Collected data:
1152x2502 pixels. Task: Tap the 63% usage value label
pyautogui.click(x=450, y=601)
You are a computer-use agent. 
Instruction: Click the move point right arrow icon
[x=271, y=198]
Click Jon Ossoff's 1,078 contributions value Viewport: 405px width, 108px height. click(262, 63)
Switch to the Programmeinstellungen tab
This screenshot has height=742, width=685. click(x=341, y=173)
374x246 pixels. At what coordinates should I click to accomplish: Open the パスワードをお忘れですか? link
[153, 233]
--
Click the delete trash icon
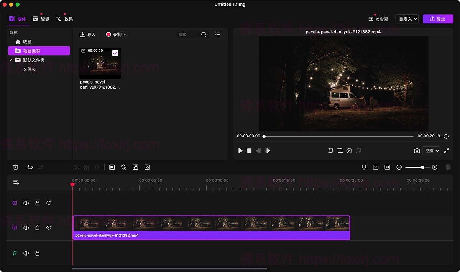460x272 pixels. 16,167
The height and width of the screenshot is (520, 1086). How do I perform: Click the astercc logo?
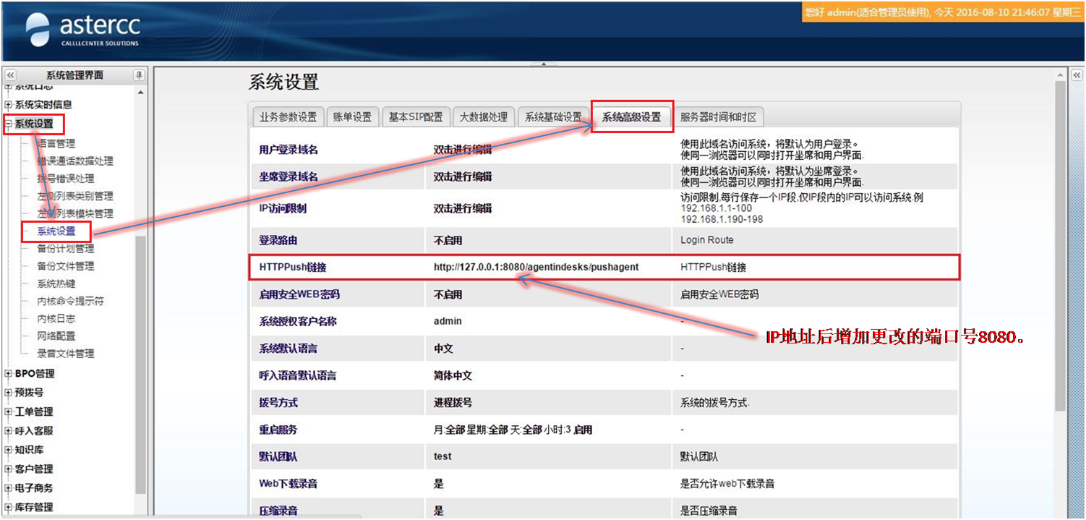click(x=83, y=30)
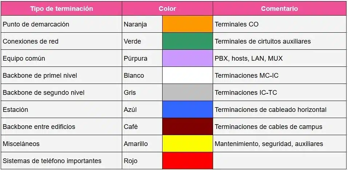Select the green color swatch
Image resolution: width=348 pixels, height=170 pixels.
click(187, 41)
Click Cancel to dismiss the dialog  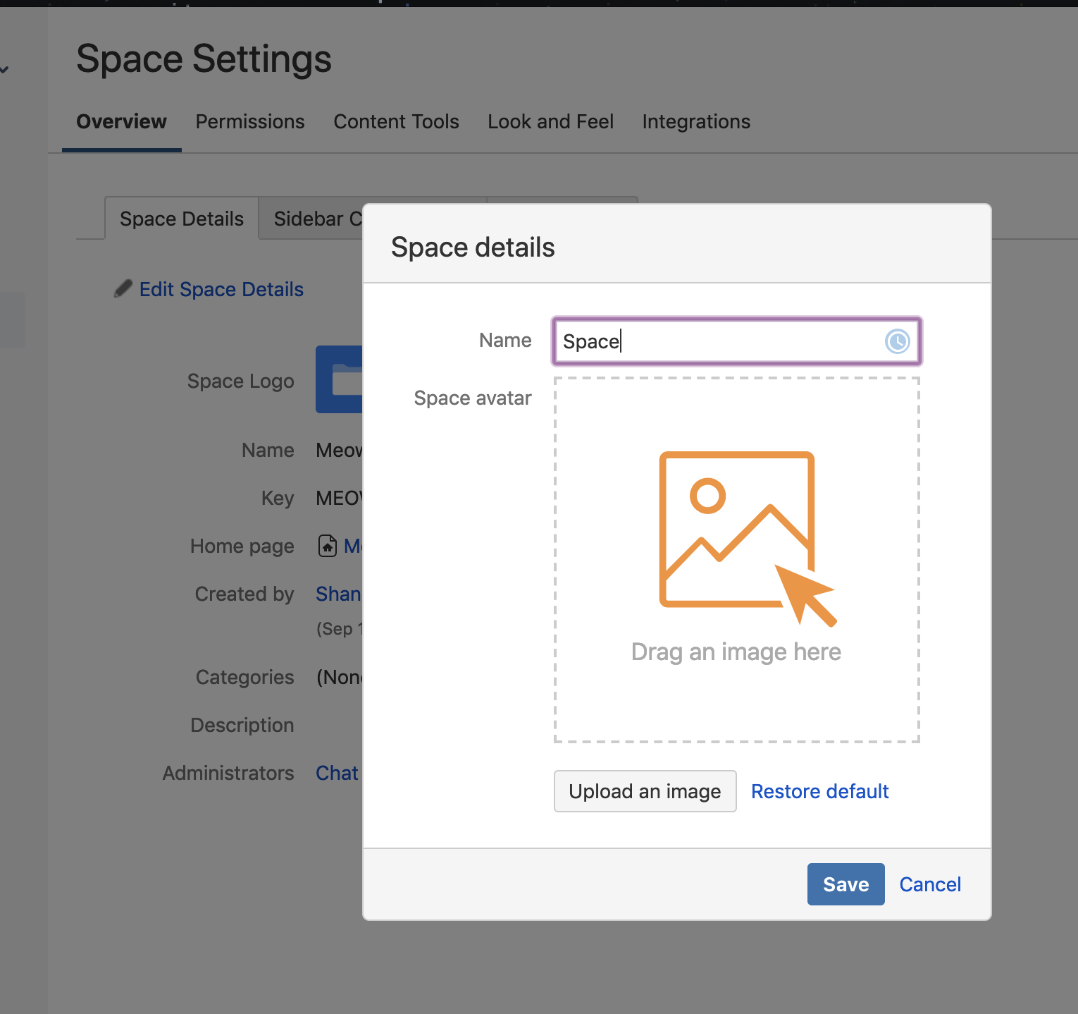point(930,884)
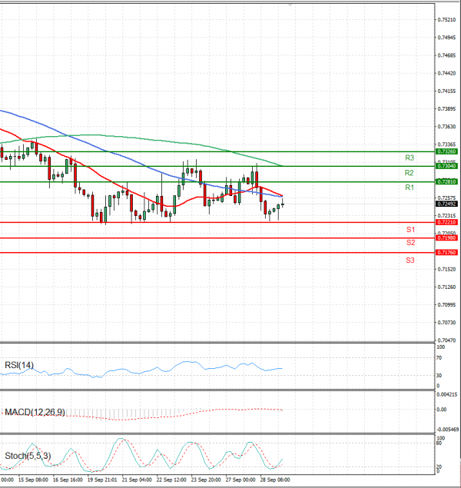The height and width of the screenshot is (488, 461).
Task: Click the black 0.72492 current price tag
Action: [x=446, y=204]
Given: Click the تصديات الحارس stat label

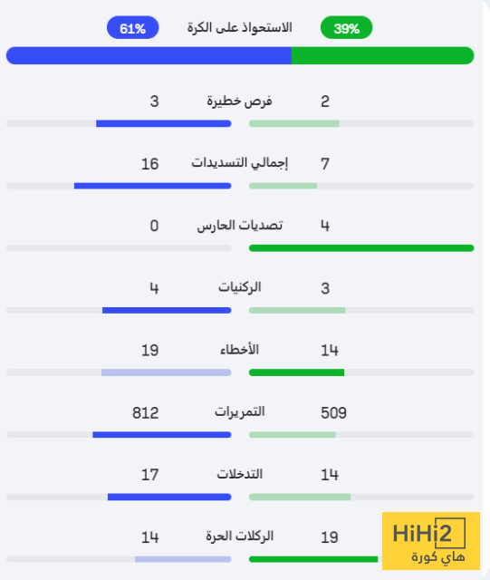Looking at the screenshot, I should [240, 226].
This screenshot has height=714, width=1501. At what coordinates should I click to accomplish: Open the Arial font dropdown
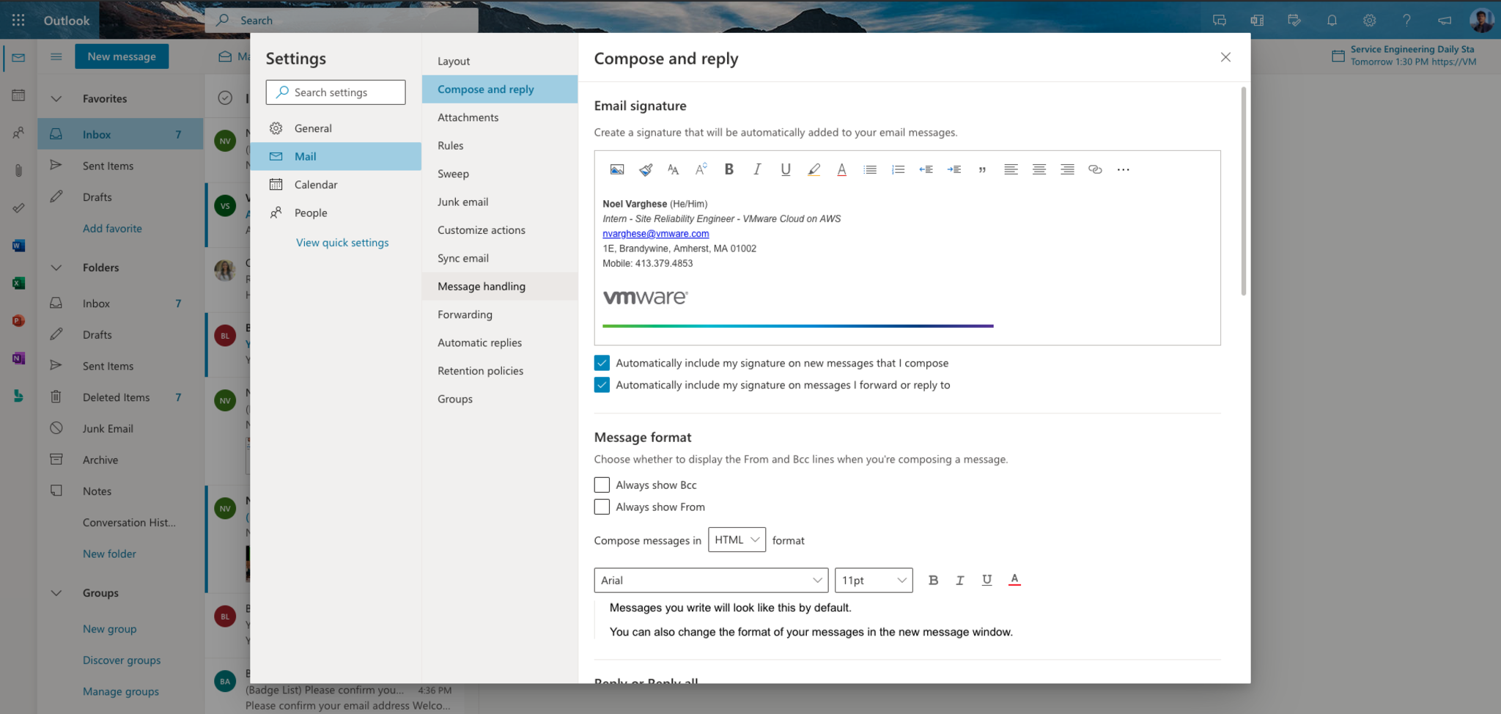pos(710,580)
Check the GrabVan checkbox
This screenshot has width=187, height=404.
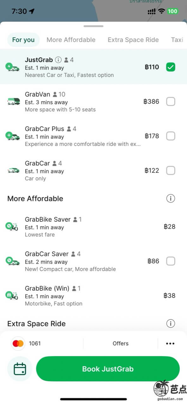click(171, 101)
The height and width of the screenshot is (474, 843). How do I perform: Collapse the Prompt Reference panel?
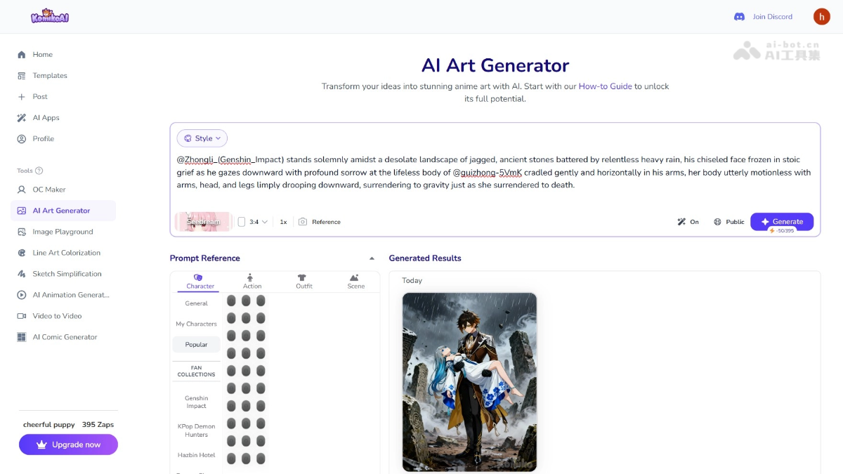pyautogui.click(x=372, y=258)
==
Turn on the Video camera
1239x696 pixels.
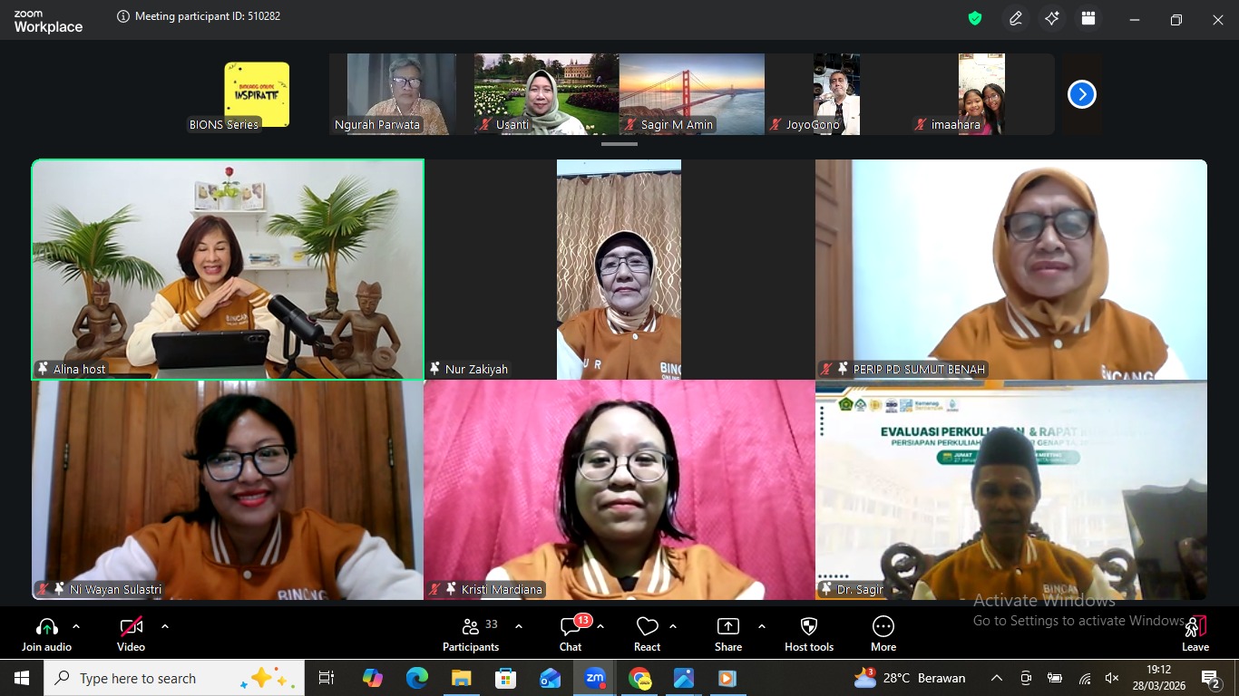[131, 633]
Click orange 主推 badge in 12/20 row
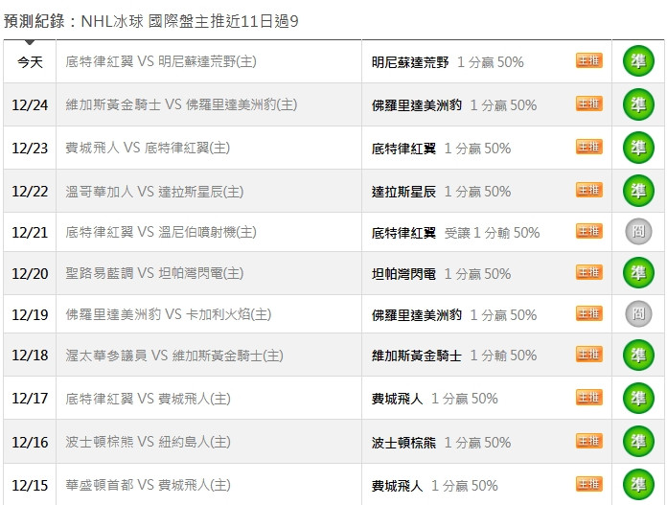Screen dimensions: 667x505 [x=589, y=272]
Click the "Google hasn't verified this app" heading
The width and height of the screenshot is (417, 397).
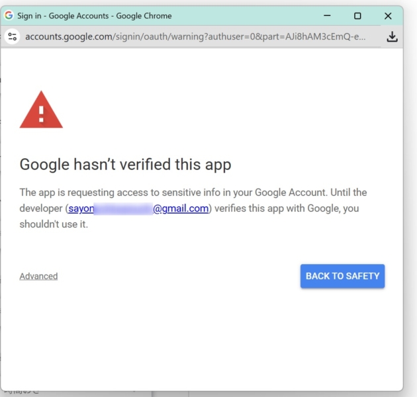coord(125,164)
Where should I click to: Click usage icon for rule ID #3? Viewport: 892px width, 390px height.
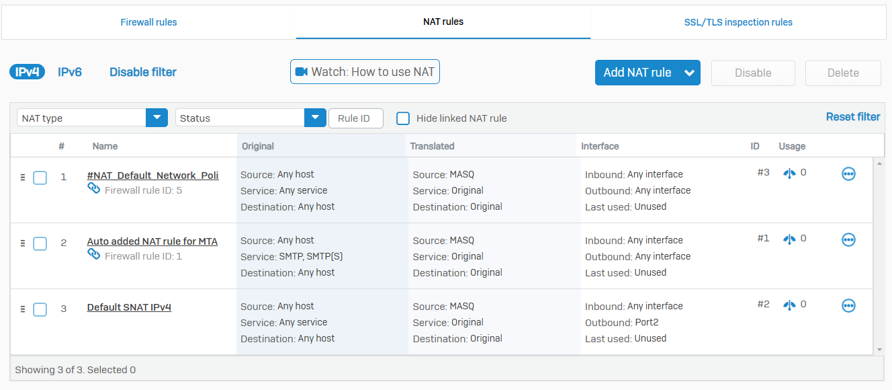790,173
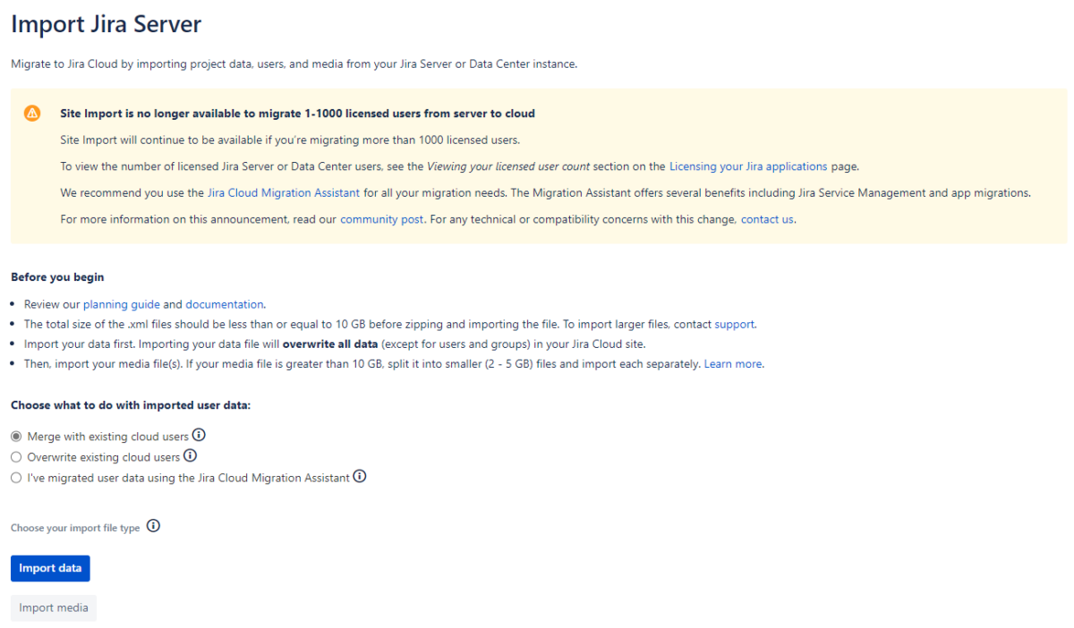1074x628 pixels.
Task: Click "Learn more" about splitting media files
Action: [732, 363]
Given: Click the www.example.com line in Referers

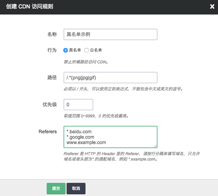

■ **Task to complete**: Exactly the lines above, from the one containing "Turn on the Video camera" down to the one containing "Given: Click the www.example.com", are to be repeated, including both ends. Pictures are not part of the copy.

■ **Exercise result**:
Turn on the Video camera
1239x696 pixels.
[131, 633]
Click orange 主推 badge in 12/20 row
Screen dimensions: 667x505 [x=589, y=272]
Click the "Google hasn't verified this app" heading
The width and height of the screenshot is (417, 397).
coord(125,164)
Where should I click to: Click usage icon for rule ID #3? Viewport: 892px width, 390px height.
790,173
1074x628 pixels.
Task: Click "Learn more" about splitting media files
Action: [732, 363]
Given: Click the www.example.com line in Referers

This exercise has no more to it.